Übrigens ist Trab kein Galopp, das sind zwei unterschiedliche Gangarten, die man insbesondere am Klang gut unterscheiden kann. Trab ist gewissermaßen ein Zweierrhythmus, beim Galopp hört man drei Hufschläge.


----------



## heidita

Dazu fällt mir ein:

_Du bringst mich ganz schön ins Schwitzen._

Das könnte sowohl körperlich als auch geistig sein.


----------



## Jana337

Gut, um es mit etwas Konkretem abzuschließen, wie würde man dies übersetzen?


			
				Elroy said:
			
		

> Gute Fragen und Anmerkungen, Cyanista. You sure do keep me on my toes!


Mit dem Schwitzen, wie Heidi vorgeschlagen hat?

Jana


----------



## cyanista

Ich müsste mir schon _sehr_ viel Mühe geben, um Elroy ins Schwitzen zu bringen. 

Mir fällt im Moment kein passender Ausdruck ein, aber es kommt mir vor, als hätte ich mal einen gekannt und ihn einfach vergessen.  

 Übrigens, Elroy, ich betrachte es als Kompliment.


----------



## Whodunit

Jana337 said:
			
		

> Gut, um es mit etwas Konkretem abzuschließen, wie würde man dies übersetzen?


 
Mir fiele dafür auch nur "Du hältst mich echt/wirklich auf Trab" ein.



> Mit dem Schwitzen, wie Heidi vorgeschlagen hat?


 
Würde ich nicht sagen. Das bezieht sich eher auf den Sport.


----------



## FloVi

> You keep me on my toes



Wie wäre es mit:

"Da muss(te) ich mich (aber) ganz schön strecken!"


----------



## heidita

Du hälst mich ganz schön zugange.

Du bringst mich ganz schön zum Schwitzen.
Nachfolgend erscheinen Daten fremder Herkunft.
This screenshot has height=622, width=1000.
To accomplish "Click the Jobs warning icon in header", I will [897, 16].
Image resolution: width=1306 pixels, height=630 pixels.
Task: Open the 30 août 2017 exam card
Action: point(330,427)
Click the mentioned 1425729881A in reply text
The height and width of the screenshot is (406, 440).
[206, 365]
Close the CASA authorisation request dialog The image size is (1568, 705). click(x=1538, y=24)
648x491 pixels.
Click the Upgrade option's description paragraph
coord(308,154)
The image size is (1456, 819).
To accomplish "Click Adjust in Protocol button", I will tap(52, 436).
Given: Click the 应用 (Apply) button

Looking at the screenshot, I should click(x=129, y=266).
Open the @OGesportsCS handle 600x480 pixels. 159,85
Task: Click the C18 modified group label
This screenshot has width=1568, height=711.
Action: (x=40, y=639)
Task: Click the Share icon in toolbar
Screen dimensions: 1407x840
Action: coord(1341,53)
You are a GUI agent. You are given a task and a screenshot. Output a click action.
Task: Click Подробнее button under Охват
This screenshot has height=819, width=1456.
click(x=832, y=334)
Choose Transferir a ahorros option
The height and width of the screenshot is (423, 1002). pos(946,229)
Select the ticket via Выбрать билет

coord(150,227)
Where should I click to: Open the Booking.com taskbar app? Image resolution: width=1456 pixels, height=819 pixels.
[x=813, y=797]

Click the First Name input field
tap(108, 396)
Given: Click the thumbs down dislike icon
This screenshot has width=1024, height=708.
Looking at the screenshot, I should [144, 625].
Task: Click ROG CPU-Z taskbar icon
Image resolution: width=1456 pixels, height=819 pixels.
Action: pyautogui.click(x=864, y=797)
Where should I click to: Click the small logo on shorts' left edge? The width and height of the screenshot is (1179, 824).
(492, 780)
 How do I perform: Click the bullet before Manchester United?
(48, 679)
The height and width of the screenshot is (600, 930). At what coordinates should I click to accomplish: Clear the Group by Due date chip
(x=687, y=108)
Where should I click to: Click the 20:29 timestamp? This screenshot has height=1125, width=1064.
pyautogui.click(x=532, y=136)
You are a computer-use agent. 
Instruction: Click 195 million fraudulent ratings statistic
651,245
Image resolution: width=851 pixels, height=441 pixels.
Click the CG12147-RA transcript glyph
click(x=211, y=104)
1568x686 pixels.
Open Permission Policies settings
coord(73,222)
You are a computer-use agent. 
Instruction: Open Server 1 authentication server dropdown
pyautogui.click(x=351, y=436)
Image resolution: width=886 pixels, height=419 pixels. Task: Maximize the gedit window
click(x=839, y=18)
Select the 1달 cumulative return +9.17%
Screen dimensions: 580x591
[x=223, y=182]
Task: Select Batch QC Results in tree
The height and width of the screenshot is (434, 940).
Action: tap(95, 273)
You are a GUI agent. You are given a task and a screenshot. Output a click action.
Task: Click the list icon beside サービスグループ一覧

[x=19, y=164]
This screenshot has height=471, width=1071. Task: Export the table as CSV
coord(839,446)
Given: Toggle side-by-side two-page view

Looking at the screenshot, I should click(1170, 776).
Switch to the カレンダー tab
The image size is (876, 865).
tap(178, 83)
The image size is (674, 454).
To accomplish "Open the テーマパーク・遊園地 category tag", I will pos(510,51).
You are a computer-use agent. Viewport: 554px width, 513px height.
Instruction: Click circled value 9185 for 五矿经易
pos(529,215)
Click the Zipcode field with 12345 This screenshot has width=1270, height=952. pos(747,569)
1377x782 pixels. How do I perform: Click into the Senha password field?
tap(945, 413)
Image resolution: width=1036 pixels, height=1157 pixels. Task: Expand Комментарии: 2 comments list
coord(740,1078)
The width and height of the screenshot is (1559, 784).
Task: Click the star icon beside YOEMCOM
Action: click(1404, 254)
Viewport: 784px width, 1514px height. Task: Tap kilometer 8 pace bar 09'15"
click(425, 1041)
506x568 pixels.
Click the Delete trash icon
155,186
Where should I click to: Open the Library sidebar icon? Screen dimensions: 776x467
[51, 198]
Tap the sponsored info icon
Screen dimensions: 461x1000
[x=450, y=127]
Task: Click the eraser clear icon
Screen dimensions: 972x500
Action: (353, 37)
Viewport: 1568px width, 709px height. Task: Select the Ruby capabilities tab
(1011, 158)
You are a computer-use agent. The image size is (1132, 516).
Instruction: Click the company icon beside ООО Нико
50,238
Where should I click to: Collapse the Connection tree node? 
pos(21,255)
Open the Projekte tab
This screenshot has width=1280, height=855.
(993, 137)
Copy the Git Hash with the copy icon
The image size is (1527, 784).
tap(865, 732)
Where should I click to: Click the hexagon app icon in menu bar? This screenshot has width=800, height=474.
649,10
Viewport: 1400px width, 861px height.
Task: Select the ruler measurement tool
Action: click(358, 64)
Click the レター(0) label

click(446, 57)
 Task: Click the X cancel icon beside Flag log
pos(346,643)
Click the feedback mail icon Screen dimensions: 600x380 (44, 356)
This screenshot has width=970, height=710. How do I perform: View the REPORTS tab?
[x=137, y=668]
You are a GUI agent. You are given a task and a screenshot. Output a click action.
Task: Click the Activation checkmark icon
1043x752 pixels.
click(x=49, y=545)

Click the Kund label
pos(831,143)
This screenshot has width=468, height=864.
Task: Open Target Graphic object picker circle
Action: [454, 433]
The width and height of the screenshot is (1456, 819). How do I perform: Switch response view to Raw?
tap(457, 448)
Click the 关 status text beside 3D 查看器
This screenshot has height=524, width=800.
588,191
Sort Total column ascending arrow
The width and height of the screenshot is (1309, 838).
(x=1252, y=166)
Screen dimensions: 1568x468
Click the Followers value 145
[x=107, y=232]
Mensch, da muss ich mich aber anstrengen!


----------



## Whodunit

heidita said:
			
		

> Du bringst mich ganz schön zum Schwitzen.


 
Ich würde "ins" statt "zum" sagen. Regionale Unterschiede?


----------



## heidita

Bringen mit in? Seltsam.

Er bringt mich in den Wahnsinn?

Er bringt das Kind in die Ruhe?


----------



## Whodunit

In dem Satz mit "Schwitzen" ich "bringen in" nicht unangebracht:

Ergebnisse *1* - *10* von ungefähr *26.300* für *"ins schwitzen bringen*. (*0,15* Sekunden)
Ergebnisse *1* - *10* von ungefähr *14.600* für *"zum schwitzen bringen*. (*0,14* Sekunden)

Deine Redewendungen sind eher für "zu" maßgeschneidert, meine folgenden für "in":

Das bringt mich in Stimmung.
Das bring mich in Schwung.
...


----------



## FloVi

In der Redewendung kenne ich es nur mit "ins". Und damit scheine ich auch im Trend zu liegen ;-)

Ergebnisse *1* - *50* von ungefähr *62.100* Seiten auf *Deutsch* für *"ganz schön ins schwitzen"* .  (*0,06* Sekunden)
Ergebnisse *1* - *50* von ungefähr *222* Seiten auf *Deutsch* für *"ganz schön zum schwitzen"* .  (*0,08* Sekunden)


----------



## Whodunit

FloVi said:
			
		

> In der Redewendung kenne ich es nur mit "ins". Und damit scheine ich auch im Trend zu liegen ;-)


 
Wenn du von "Trend" sprichst, nehme ich, dass früher nicht "ins Schwitzen" gesagt wurde. Ist das so?


----------



## FloVi

Whodunit said:
			
		

> Wenn du von "Trend" sprichst, nehme ich, dass früher nicht "ins Schwitzen" gesagt wurde. Ist das so?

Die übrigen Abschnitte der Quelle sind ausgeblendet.